Only the text of the records belongs in the answer, copied exactly, with every picture omitted.
::: Provided records
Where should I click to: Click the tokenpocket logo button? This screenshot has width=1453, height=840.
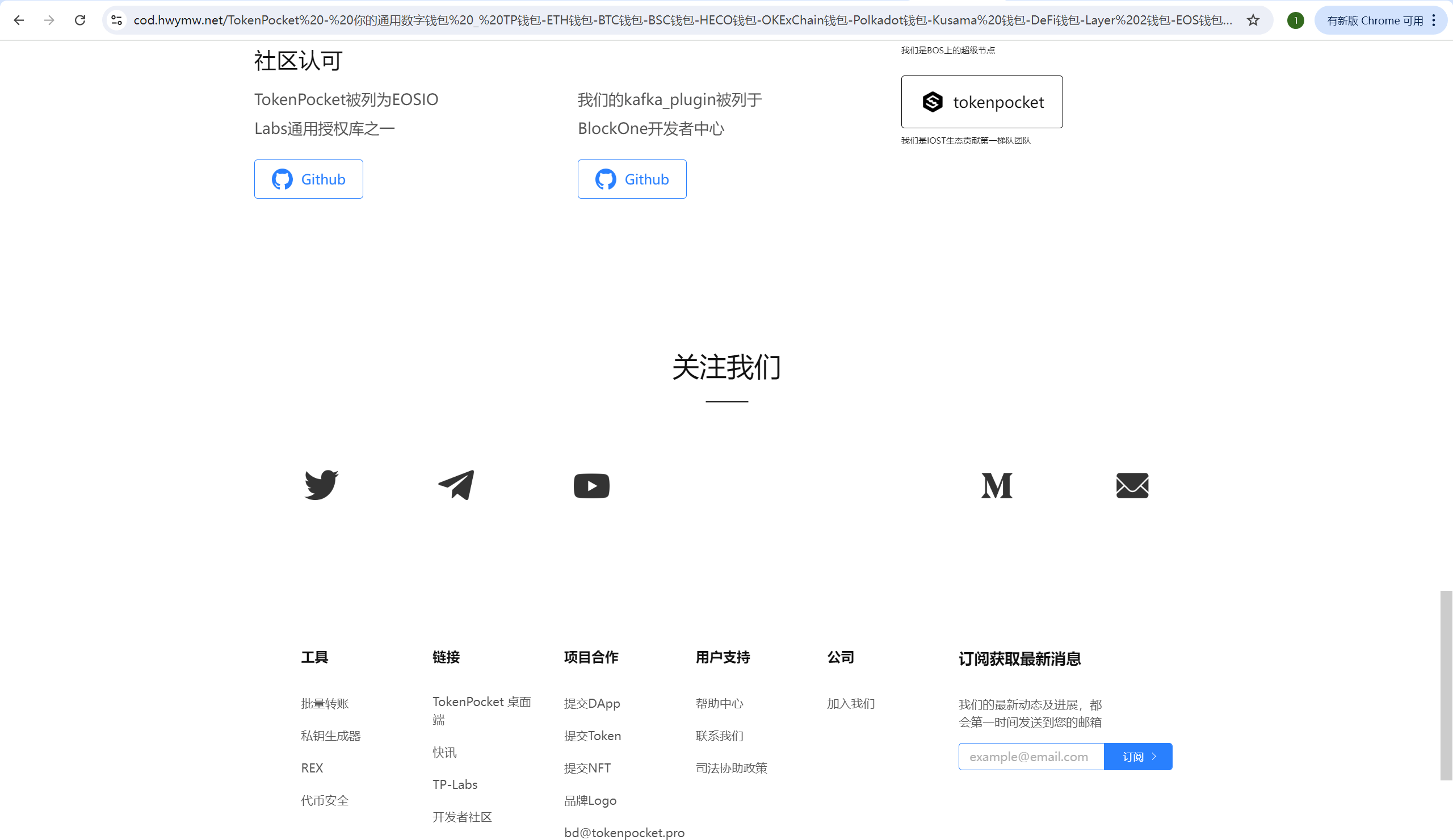[982, 102]
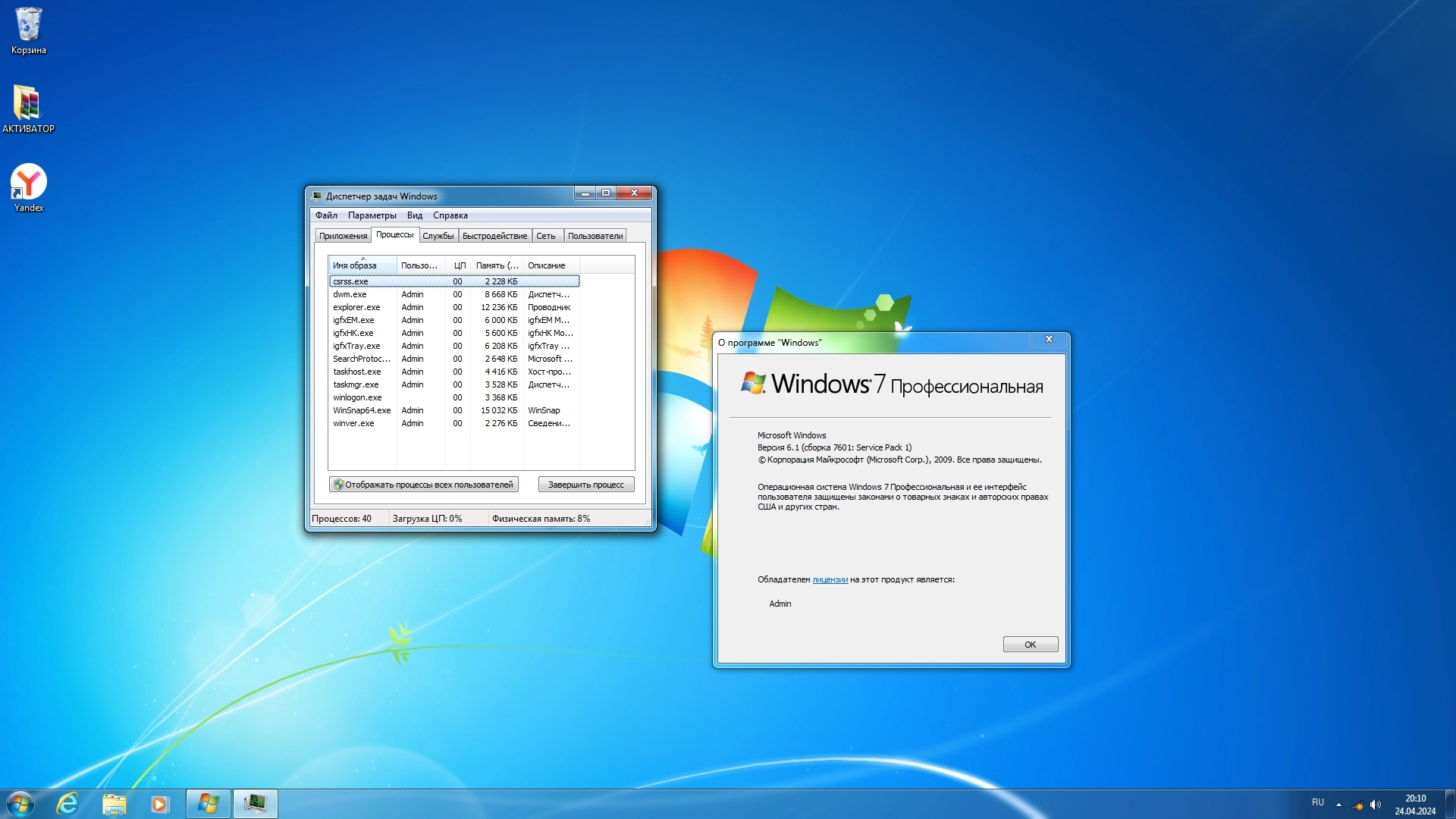Click Завершить процесс button
Image resolution: width=1456 pixels, height=819 pixels.
(x=585, y=485)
::::::
▶ [Task result]:
Where should I click to: Click the tokenpocket logo button? This screenshot has width=1453, height=840.
[982, 102]
Click Завершить процесс button
Image resolution: width=1456 pixels, height=819 pixels.
(x=585, y=485)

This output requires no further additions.